::: Exercise inputs :::

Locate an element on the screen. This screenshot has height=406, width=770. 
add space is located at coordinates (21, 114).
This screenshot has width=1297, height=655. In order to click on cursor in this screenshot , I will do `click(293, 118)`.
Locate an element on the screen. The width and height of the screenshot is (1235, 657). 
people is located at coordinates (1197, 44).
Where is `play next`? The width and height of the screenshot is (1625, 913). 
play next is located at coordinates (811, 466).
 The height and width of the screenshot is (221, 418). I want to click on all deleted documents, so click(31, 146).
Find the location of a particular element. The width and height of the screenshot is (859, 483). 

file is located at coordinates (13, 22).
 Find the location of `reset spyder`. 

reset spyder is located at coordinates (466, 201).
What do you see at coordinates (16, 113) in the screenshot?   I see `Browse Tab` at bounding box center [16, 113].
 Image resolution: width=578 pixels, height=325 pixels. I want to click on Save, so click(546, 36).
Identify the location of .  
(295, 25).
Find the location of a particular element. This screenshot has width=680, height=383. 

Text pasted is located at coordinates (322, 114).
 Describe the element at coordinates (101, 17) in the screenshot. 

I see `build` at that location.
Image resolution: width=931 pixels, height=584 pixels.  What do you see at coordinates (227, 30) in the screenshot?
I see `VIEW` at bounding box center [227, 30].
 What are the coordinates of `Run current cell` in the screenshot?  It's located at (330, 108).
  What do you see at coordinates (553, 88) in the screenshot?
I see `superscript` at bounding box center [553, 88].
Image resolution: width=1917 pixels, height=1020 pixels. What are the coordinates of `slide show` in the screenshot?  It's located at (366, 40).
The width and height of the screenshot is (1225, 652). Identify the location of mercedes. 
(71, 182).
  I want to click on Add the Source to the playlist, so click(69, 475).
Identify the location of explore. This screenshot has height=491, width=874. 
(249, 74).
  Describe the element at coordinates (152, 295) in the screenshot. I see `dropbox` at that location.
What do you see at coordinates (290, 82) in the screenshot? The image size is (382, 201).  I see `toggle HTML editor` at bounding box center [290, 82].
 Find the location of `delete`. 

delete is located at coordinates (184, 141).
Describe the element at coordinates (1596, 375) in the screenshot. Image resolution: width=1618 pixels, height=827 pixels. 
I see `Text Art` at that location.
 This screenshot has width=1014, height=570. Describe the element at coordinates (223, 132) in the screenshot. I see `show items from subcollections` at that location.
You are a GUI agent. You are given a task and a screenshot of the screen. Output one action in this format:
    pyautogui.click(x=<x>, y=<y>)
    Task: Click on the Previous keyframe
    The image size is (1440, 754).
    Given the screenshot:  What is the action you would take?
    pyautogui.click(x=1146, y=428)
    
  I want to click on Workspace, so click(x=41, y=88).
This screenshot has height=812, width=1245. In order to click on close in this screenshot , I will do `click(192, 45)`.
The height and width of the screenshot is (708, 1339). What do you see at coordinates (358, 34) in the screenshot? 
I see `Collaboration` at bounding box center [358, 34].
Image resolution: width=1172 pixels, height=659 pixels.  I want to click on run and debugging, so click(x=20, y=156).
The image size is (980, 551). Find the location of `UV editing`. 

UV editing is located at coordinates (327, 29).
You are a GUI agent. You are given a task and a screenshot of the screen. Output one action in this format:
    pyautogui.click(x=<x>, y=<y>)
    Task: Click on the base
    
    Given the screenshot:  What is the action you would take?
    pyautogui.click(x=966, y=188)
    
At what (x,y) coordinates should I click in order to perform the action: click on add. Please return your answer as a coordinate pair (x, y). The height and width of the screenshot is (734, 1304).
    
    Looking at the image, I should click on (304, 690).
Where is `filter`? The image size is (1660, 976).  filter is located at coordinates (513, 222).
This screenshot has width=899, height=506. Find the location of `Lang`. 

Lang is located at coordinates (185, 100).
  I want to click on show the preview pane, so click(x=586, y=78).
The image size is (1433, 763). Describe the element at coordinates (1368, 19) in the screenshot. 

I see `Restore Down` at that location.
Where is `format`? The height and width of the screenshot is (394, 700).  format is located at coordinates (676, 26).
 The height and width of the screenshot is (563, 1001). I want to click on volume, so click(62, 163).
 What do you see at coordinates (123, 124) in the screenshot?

:::

# Task:
Convert every item above into a JSON list of strings, with one string for each line and blank lines left out.

# Task output:
[
  "Locate an element on the screen. This screenshot has height=406, width=770. ",
  "add space is located at coordinates (21, 114).",
  "This screenshot has width=1297, height=655. In order to click on cursor in this screenshot , I will do `click(293, 118)`.",
  "Locate an element on the screen. The width and height of the screenshot is (1235, 657). ",
  "people is located at coordinates (1197, 44).",
  "Where is `play next`? The width and height of the screenshot is (1625, 913). ",
  "play next is located at coordinates (811, 466).",
  " The height and width of the screenshot is (221, 418). I want to click on all deleted documents, so click(31, 146).",
  "Find the location of a particular element. The width and height of the screenshot is (859, 483). ",
  "file is located at coordinates (13, 22).",
  " Find the location of `reset spyder`. ",
  "reset spyder is located at coordinates (466, 201).",
  "What do you see at coordinates (16, 113) in the screenshot?   I see `Browse Tab` at bounding box center [16, 113].",
  " Image resolution: width=578 pixels, height=325 pixels. I want to click on Save, so click(546, 36).",
  "Identify the location of .  ",
  "(295, 25).",
  "Find the location of a particular element. This screenshot has width=680, height=383. ",
  "Text pasted is located at coordinates (322, 114).",
  " Describe the element at coordinates (101, 17) in the screenshot. ",
  "I see `build` at that location.",
  "Image resolution: width=931 pixels, height=584 pixels.  What do you see at coordinates (227, 30) in the screenshot?",
  "I see `VIEW` at bounding box center [227, 30].",
  " What are the coordinates of `Run current cell` in the screenshot?  It's located at (330, 108).",
  "  What do you see at coordinates (553, 88) in the screenshot?",
  "I see `superscript` at bounding box center [553, 88].",
  "Image resolution: width=1917 pixels, height=1020 pixels. What are the coordinates of `slide show` in the screenshot?  It's located at (366, 40).",
  "The width and height of the screenshot is (1225, 652). Identify the location of mercedes. ",
  "(71, 182).",
  "  I want to click on Add the Source to the playlist, so click(69, 475).",
  "Identify the location of explore. This screenshot has height=491, width=874. ",
  "(249, 74).",
  "  Describe the element at coordinates (152, 295) in the screenshot. I see `dropbox` at that location.",
  "What do you see at coordinates (290, 82) in the screenshot? The image size is (382, 201).  I see `toggle HTML editor` at bounding box center [290, 82].",
  " Find the location of `delete`. ",
  "delete is located at coordinates (184, 141).",
  "Describe the element at coordinates (1596, 375) in the screenshot. Image resolution: width=1618 pixels, height=827 pixels. ",
  "I see `Text Art` at that location.",
  " This screenshot has width=1014, height=570. Describe the element at coordinates (223, 132) in the screenshot. I see `show items from subcollections` at that location.",
  "You are a GUI agent. You are given a task and a screenshot of the screen. Output one action in this format:",
  "    pyautogui.click(x=<x>, y=<y>)",
  "    Task: Click on the Previous keyframe",
  "    The image size is (1440, 754).",
  "    Given the screenshot:  What is the action you would take?",
  "    pyautogui.click(x=1146, y=428)",
  "  I want to click on Workspace, so click(x=41, y=88).",
  "This screenshot has height=812, width=1245. In order to click on close in this screenshot , I will do `click(192, 45)`.",
  "The height and width of the screenshot is (708, 1339). What do you see at coordinates (358, 34) in the screenshot? ",
  "I see `Collaboration` at bounding box center [358, 34].",
  "Image resolution: width=1172 pixels, height=659 pixels.  I want to click on run and debugging, so click(x=20, y=156).",
  "The image size is (980, 551). Find the location of `UV editing`. ",
  "UV editing is located at coordinates (327, 29).",
  "You are a GUI agent. You are given a task and a screenshot of the screen. Output one action in this format:",
  "    pyautogui.click(x=<x>, y=<y>)",
  "    Task: Click on the base",
  "    Given the screenshot:  What is the action you would take?",
  "    pyautogui.click(x=966, y=188)",
  "At what (x,y) coordinates should I click in order to perform the action: click on add. Please return your answer as a coordinate pair (x, y). The height and width of the screenshot is (734, 1304).",
  "    Looking at the image, I should click on (304, 690).",
  "Where is `filter`? The image size is (1660, 976).  filter is located at coordinates (513, 222).",
  "This screenshot has width=899, height=506. Find the location of `Lang`. ",
  "Lang is located at coordinates (185, 100).",
  "  I want to click on show the preview pane, so click(x=586, y=78).",
  "The image size is (1433, 763). Describe the element at coordinates (1368, 19) in the screenshot. ",
  "I see `Restore Down` at that location.",
  "Where is `format`? The height and width of the screenshot is (394, 700).  format is located at coordinates (676, 26).",
  " The height and width of the screenshot is (563, 1001). I want to click on volume, so click(62, 163).",
  " What do you see at coordinates (123, 124) in the screenshot?"
]